Présenté en compétition officielle au dernier festival de Cannes, Pacifiction — Tourment sur les îles est un thriller paranoïaque qui envoie Benoît Magimel en Polynésie française, entre moiteur tropicale et corruption banale. Le film, en salle le 9 novembre, est montré en avant-première au Centre Pompidou, en présence de l'acteur et du cinéaste Albert Serra, dans le cadre de Demoseries. Présentation, par la philosophe Sandra Laugier.

± 5 min

Dans l’une des plus belles scènes de Pacifiction — Tourment sur les îles d'Albert Serra, le héros, De Roller (Benoît Magimel, César du Meilleur acteur pour ce rôle, ndlr), haut-commissaire de la République en Polynésie française, tente de distinguer avec ses jumelles, puis en ôtant ses sempiternelles lunettes de soleil bleues, un objet (une embarcation) au loin, sur l’océan, et l’image elle-même va s’efforcer de se focaliser, de « faire le point » sur la chose ; comme si tout d’un coup le spectateur et le héros partageaient le même « focus », le même regard et se confondaient. C’est aussi un le seul moment où le visage de Magimel est à nu, charnel, tout à la fois vulnérable et en alerte. La vision du long métrage fait ainsi émerger, bien avant que ne soient déroulées les cent soixante-trois minutes du film, une subjectivité partagée par le public et le personnage, un trouble dans la morale et dans la perception, un même rythme qui en font une expérience véritable et radicale ; au sens d’une réinvention de ce que c’est qu’avoir une expérience, y compris au sens du philosophe John Dewey — c’est-à-dire la manière dont une question publique, et politique, s’enracine dans une expérience privée, fondamentalement mystérieuse et pourtant partageable.

 

Magimel magistral, quelque part entre Robert Redford et Owen Wilson — entre la mollesse charmante et la curiosité implacable du détective ; ni classe ni vulgaire dans son uniforme crème et ses chemises à motifs.

 

 

Pacifiction n'est pas une expérience des tropiques ; c'est une expérience de vie, qui nous initie à une forme de vie, celle de la Polynésie avec tous ses aspects — politiques, érotiques, religieux, esthétiques, voire sportifs avec la scène de la compétition de surf — et… nucléaires. Le film évite les clichés du « film tropical » même dans la beauté inouïe de ses plans sur l’océan, les marées et les vagues qui nous (em)portent. Pacifiction est une œuvre d’immersion, dont la vision curieusement rappelle, question de durée aussi, le récent et tordu Drive my car de Ryusuke Hamaguchi — et qui de même fait accéder à « l’inquiétante étrangeté de l’ordinaire » dans une expérience vitale où l’on est plongé sans préalable, ni contextualisations laborieuses, au plus près des corps et des lumières. Par le rapport institué à la texture visuelle, sensible et morale d’un être — De Roller, bizarre introduction à un univers polynésien « interlope » (pour une fois, le mot a tout son sens) : par ses manières lisses, sa conception spécifique de son rôle politique, de « gestion » d’une communauté, sa polyvalence ; De Roller couvre ainsi tous ces aspects de l’humain ; il rencontre des élus locaux et des activistes, négocie l'ouverture d'un casino, conseille les danseuses et danseurs d'une boîte de nuit, accueille une écrivaine en tournée, et surveille un inquiétant amiral français en visite. Magimel magistral, quelque part entre Robert Redford et Owen Wilson — entre la mollesse charmante et la curiosité implacable du détective ; ni classe ni vulgaire dans son uniforme crème et ses chemises à motifs ; conversationniste consommé qui s’adresse à chacun et chacune, avec une bienveillance convenue et pourtant liante, fil conducteur du film et des éléments disparates de la réalité qui nous est donnée.

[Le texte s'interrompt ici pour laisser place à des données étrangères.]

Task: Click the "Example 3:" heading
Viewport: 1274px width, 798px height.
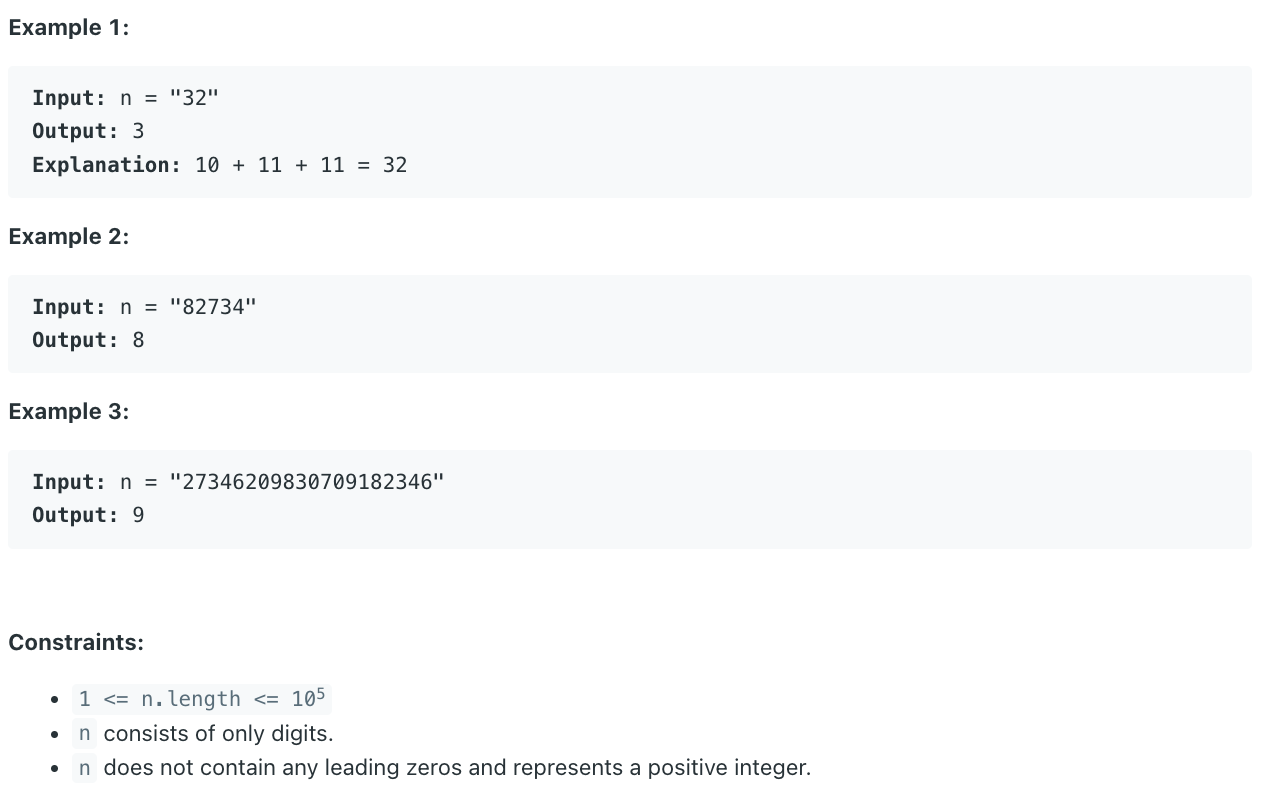Action: pyautogui.click(x=69, y=412)
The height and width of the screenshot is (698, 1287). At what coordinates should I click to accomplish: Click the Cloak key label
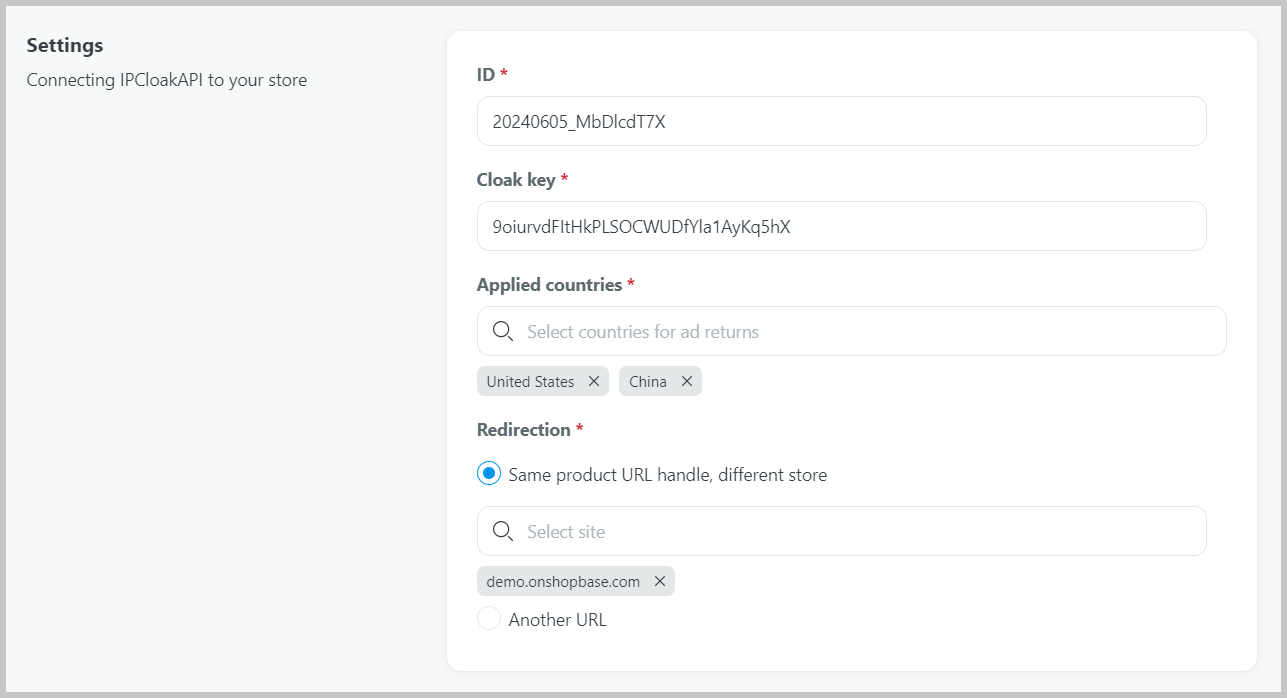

Pacifiction, dans la splendeur inédite des images et des sons reste du cinéma parlant, plein de jeux de langage (les mots rares et gracieux de Shanna, ceux si justes des activistes, ceux terrifiants des militaires) où De Roller passera d’une parole « polie », conformiste, par exemple dans le discours raté d’hommage à l’écrivaine, à un discours plus affectif, inquiet voire paniqué qui se cogne, dirait Wittgenstein, aux limites du langage et du réel politique.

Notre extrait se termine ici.